Indicação para o TCM
Após namorar com o então vereador Jairinho, Monique passou a trabalhar no Tribunal de Contas do Município (TCM) do Rio em 2020. Em 2021, ela foi requisitada para trabalhar com o conselheiro Luiz Antonio Guaraná. Questionada pela juíza, a mãe de Henry confirmou que a requisição foi feita com intermediação de Jairinho. Monique acrescentou que Jairinho não gostava de sua profissão e sentia ciúmes porque seu celular não tinha sinal na escola em que Monique era diretora em Senador Camará.
"Jairinho dizia que professor ganha mal, que é diminuído pela sociedade. As brigas que ele tinha no plenário eram com professores. Não gostava da minha profissão. Ele gostaria que eu fosse trabalhar em um local mais apropriado porque agora eu estava com ele. Fui requisitada", disse.
Monique afirmou que recebia salário de cerca de R$ 6.180,00 na escola e passou a receber R$9.800,00 no TCM. "Uma diferença de R$ 3 mil diferente do que foi dito no inquérito. Estou com quebra de sigilo bancário e vossa excelência pode verificar", afirmou à juíza.
Ex-namorada de Jairinho omitiu agressões
Em seu relato, Monique contou que após começar a namorar Jairinho, foi procurada por Debora, uma ex-namorada do então vereador. A mulher disse, segundo a ré, que ainda namorava Jairinho e compartilhou fotos e prints que demonstravam o relacionamento amoroso. Segundo a professora, ela fez uma videochamada para esclarecer a situação com os três.

┄┄┄┄┄┄

Tarefa A
No trecho sobre o depoimento de Monique, substitua "videochamada" por "chamada de vídeo" e escreva de novo a parte que vai de "Ex-namorada de Jairinho" até "com os três.", incluindo este final.
Tarefa B
Liste todas as pessoas mencionadas pelo nome no trecho sobre o depoimento de Monique.
Tarefa C
Dê continuidade ao trecho sobre o depoimento de Monique a partir do ponto em que ele termina.

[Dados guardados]

┄┄┄┄┄┄

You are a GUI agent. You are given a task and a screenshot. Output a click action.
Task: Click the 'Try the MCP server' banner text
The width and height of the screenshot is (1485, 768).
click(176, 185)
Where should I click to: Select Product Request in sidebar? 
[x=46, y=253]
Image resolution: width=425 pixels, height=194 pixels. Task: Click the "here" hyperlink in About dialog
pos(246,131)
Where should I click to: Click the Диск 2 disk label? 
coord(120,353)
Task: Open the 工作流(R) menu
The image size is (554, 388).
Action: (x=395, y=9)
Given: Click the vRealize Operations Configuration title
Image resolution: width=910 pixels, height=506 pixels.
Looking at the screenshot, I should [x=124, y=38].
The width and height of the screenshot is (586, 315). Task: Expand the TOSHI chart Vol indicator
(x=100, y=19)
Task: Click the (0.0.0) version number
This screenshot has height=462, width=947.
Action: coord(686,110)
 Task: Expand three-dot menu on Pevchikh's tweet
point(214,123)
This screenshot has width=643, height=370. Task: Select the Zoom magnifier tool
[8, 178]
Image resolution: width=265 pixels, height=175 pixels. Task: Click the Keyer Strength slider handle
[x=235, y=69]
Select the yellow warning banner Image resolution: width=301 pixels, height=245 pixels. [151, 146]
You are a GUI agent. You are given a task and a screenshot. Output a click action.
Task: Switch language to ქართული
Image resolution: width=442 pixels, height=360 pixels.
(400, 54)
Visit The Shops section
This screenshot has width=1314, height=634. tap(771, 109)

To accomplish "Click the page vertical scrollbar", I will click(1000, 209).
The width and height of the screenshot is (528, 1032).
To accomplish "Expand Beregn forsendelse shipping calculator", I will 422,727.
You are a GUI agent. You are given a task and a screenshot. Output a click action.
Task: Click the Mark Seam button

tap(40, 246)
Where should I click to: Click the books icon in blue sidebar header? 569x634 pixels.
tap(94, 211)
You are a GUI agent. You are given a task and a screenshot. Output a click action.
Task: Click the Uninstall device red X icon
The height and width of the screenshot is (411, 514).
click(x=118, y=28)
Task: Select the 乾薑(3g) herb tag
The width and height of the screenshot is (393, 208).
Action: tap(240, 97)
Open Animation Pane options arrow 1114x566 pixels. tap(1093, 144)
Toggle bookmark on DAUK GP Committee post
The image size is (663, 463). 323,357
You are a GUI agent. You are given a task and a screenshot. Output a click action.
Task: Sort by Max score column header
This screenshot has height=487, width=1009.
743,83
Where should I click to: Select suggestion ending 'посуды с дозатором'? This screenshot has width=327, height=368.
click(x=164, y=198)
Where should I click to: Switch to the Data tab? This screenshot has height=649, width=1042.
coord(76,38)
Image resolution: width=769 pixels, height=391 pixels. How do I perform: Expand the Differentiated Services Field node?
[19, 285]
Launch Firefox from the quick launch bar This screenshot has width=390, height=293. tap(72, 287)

┄┄┄┄┄┄

Sua resposta A
Ex-namorada de Jairinho omitiu agressões
Em seu relato, Monique contou que após começar a namorar Jairinho, foi procurada por Debora, uma ex-namorada do então vereador. A mulher disse, segundo a ré, que ainda namorava Jairinho e compartilhou fotos e prints que demonstravam o relacionamento amoroso. Segundo a professora, ela fez uma chamada de vídeo para esclarecer a situação com os três.

Sua resposta B
- Jairinho
- Monique
- Henry
- Luiz Antonio Guaraná
- Debora

Sua resposta C
"Jairinho começou a desmentir ela na minha frente. Disse 'Eu nunca namorei você', 'você é uma pobre coitada', 'só quer dinheiro'. Mas eu tinha visto as mensagens em que ele era afetivo com ela", contou. Monique acrescentou que neste momento Jairinho demonstrou que mentia e era mulherengo. Mas ressaltou que Débora não lhe falou que era dopada por Jairinho e sofria agressões assim como seu filho, que teve a perna quebrada.
Mãe de Elisa Samudio acompanha audiência
Dezenas de manifestantes compareceram á audiência do caso Henry dessa quarta-feira, no Fórum da Capital, no Centro do Rio. Em frente ao Tribunal de Justiça, os ativistas gritavam palavras de ordem pedindo júri popular e "cadeia" para o casal acusado pela morte da criança. Entre os manifestantes estavam as mães de Elisa Samudio, Sônia Samudio, e de Beatriz, menina morta a facadas em uma escola em Pernambuco, Lucinha Mota.
Foi a primeira vez que a nova defesa de Jairinho compareceu a uma audiência e a primeira oportunidade do casal prestar sua versão à Justiça. Ao entrar no Fórum o advogado Lucio Adolfo, que também defendeu o ex-goleiro Bruno, do Flamengo, condenado pela morte da modelo Elisa Samudio em 2010, não quis se manifestar sobre a estratégia de defesa, mas afirmou que não pretende trabalhar para adiar o julgamento.
A magistrada Elizabeth Machado Louro vai decidir se os réus vão a júri popular. Monique e Jairinho podem ser condenados até 30 anos de prisão por homicídio triplamente qualificado, tortura e coação de testemunhas.
Da última vez que Monique e Jairinho estiveram no tribunal, 25 testemunhas de acusação e defesa foram ouvidas, incluindo a babá do menino Henry e a mãe de Monique. As primeiras audiências aconteceram entre os dias 6 de outubro e 14 e 15 de novembro.
Leniel Borel, pai do menino Henry, que atua como assistente de acusação, convocou uma manifestação pedindo justiça pela vida do filho no local da audiência.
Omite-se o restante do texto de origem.